## What you need to do
1) In the cycle-count passage, how many cycles does the newer version save at most?
2) Repeat the cycle-count passage word for word, beginning at "1. Optimizing memory" and stopping after "lea (xxx).l,an instruction.".

** start of Given passage **

Let's count the cycles each version takes:

Old version:

PalLoad1:
lea (PalPointers).l,a1 ; 12
tst.b ($FFFFC615).w ; 12
beq.s PalLoad1Common ; 10/8
lea (PalPointers2).l,a1 ; 12
cmpi.b #$1,($FFFFC615).w ; 16
beq.s PalLoad1Common ; 10/8
lea (PalPointers3).l,a1 ; 12

PalLoad1Common:
lsl.w #3,d0 ; 12
adda.w d0,a1 ; 8
movea.l (a1)+,a2 ; 12
movea.w (a1)+,a3 ; 8
adda.w #$80,a3 ; 12
move.w (a1)+,d7 ; 8

New version:

PalLoad1:
lea PalPointers,a1 ; 8 (-4)
move.b ($FFFFC615).w,d7 ; 12
beq.s PalLoad1Common ; 10/8
lea PalPointers2,a1 ; 8 (-4)
subq.b #1,d7 ; 4 (-12)
beq.s PalLoad1Common ; 10/8
lea PalPointers3,a1 ; 8 (-4)

PalLoad1Common:
lsl.w #3,d0 ; 12
adda.w d0,a1 ; 8
movea.l (a1)+,a2 ; 12
movea.w (a1)+,a3 ; 8
lea $80(a3),a3 ; 8 (-4)
move.w (a1)+,d7 ; 8

The newer version saves up to 28 cycles. Pretty good number for a small code, isn't it?

So, let's break this down:

1. Optimizing memory accesses

tst.b ($FFFFC615).w ; 12
<...>
cmpi.b #$1,($FFFFC615).w ; 16

versus

move.b ($FFFFC615).w,d7 ; 12
<...>
subq.b #1,d7 ; 4 (-12)

Saves up to 12 cycles. This is quite a lot, actually, worth of the whole lea (xxx).l,an instruction.

** end of Given passage **
** start of Provided information **

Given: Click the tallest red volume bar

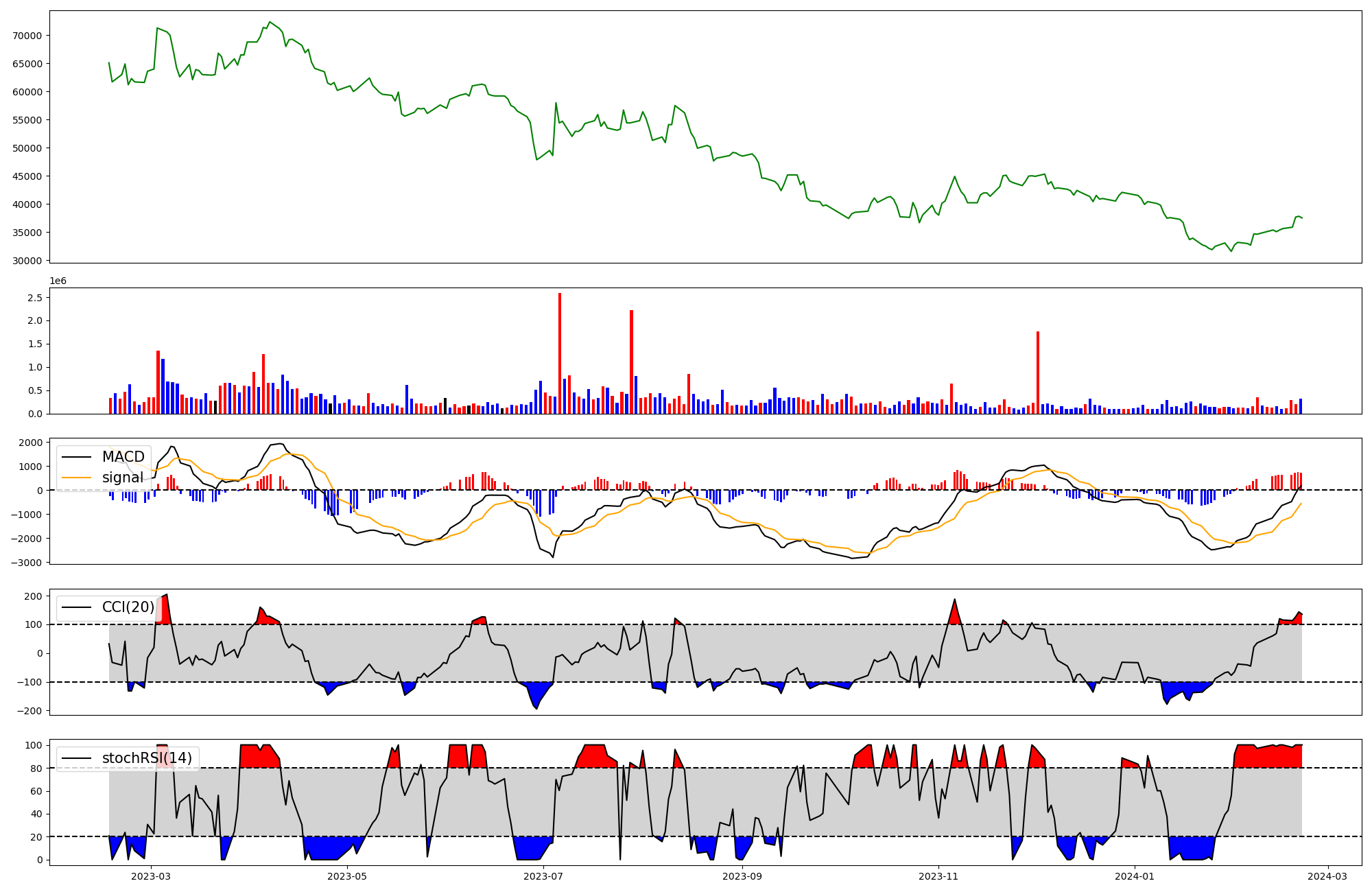Looking at the screenshot, I should (x=560, y=353).
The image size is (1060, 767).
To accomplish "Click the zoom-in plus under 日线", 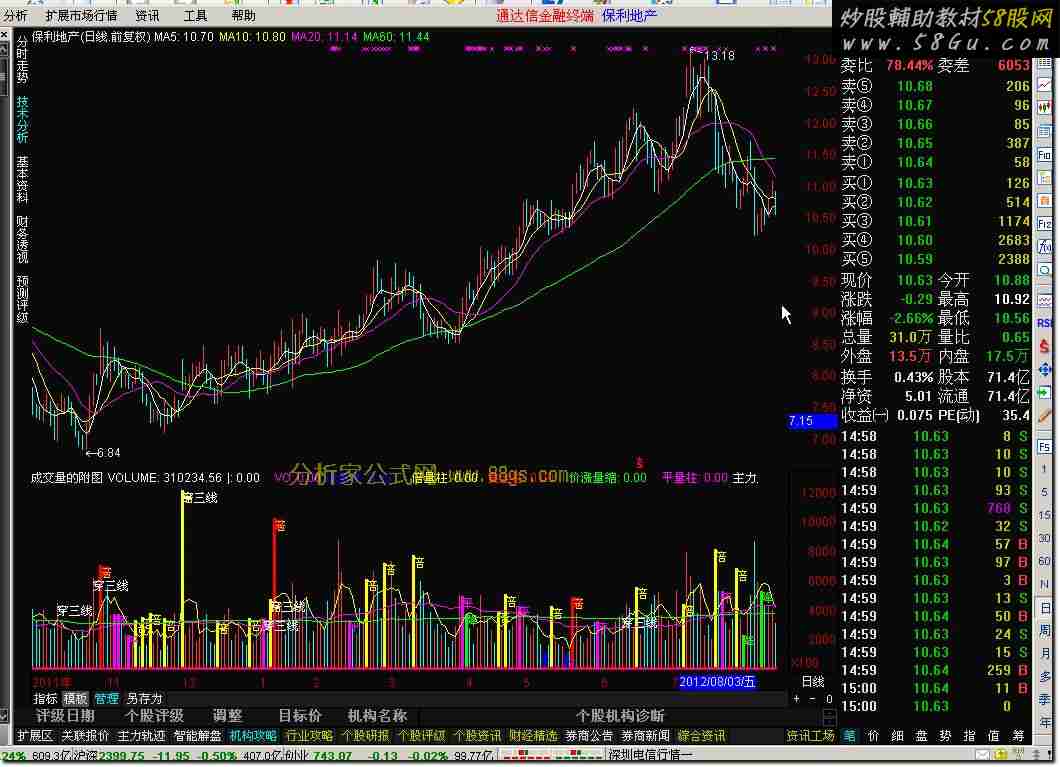I will point(798,699).
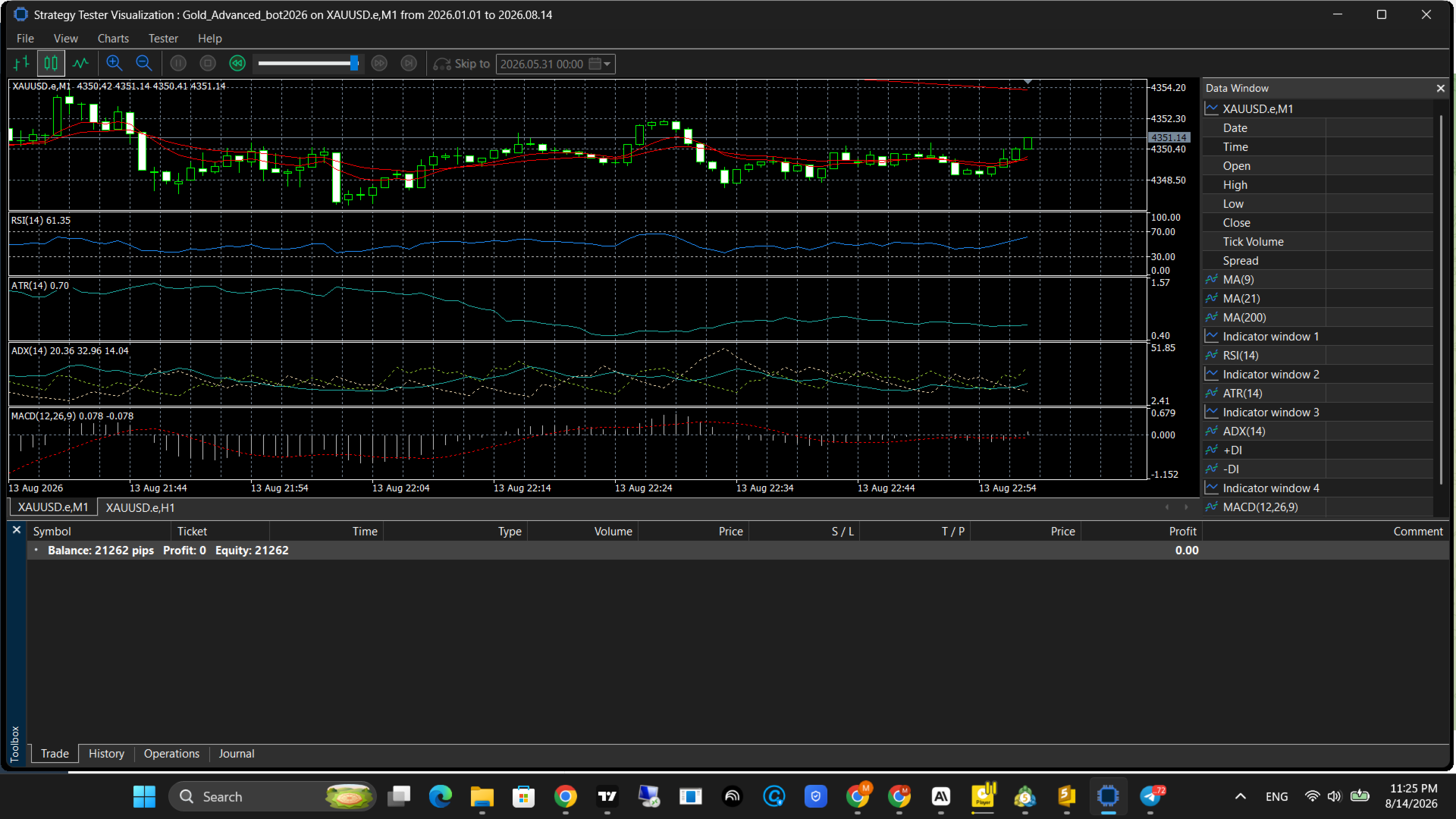Switch chart to bar chart mode
Screen dimensions: 1456x819
tap(22, 64)
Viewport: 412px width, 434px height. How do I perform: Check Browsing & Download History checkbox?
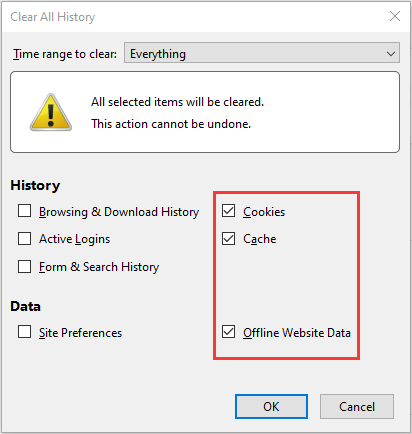(24, 211)
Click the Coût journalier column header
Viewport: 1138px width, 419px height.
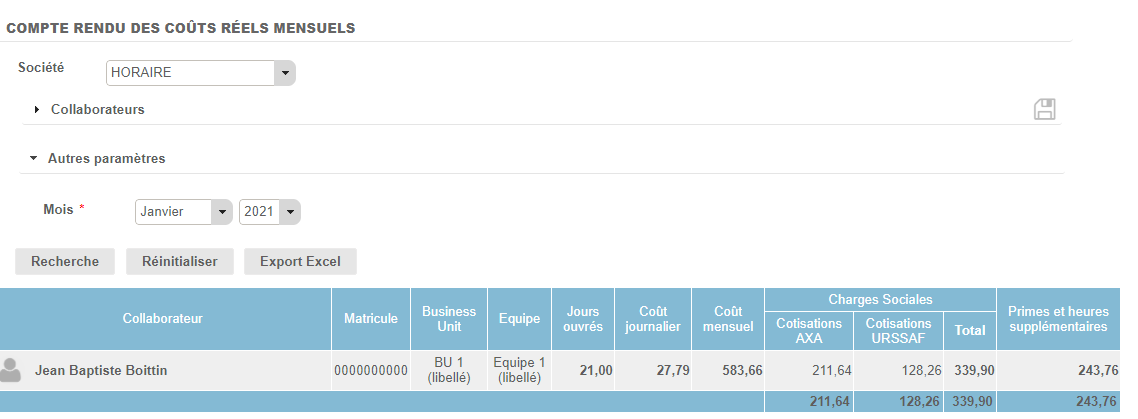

** end of Provided information **

## Exercise results
1) Up to 28 cycles.

2)
1. Optimizing memory accesses

tst.b ($FFFFC615).w ; 12
<...>
cmpi.b #$1,($FFFFC615).w ; 16

versus

move.b ($FFFFC615).w,d7 ; 12
<...>
subq.b #1,d7 ; 4 (-12)

Saves up to 12 cycles. This is quite a lot, actually, worth of the whole lea (xxx).l,an instruction.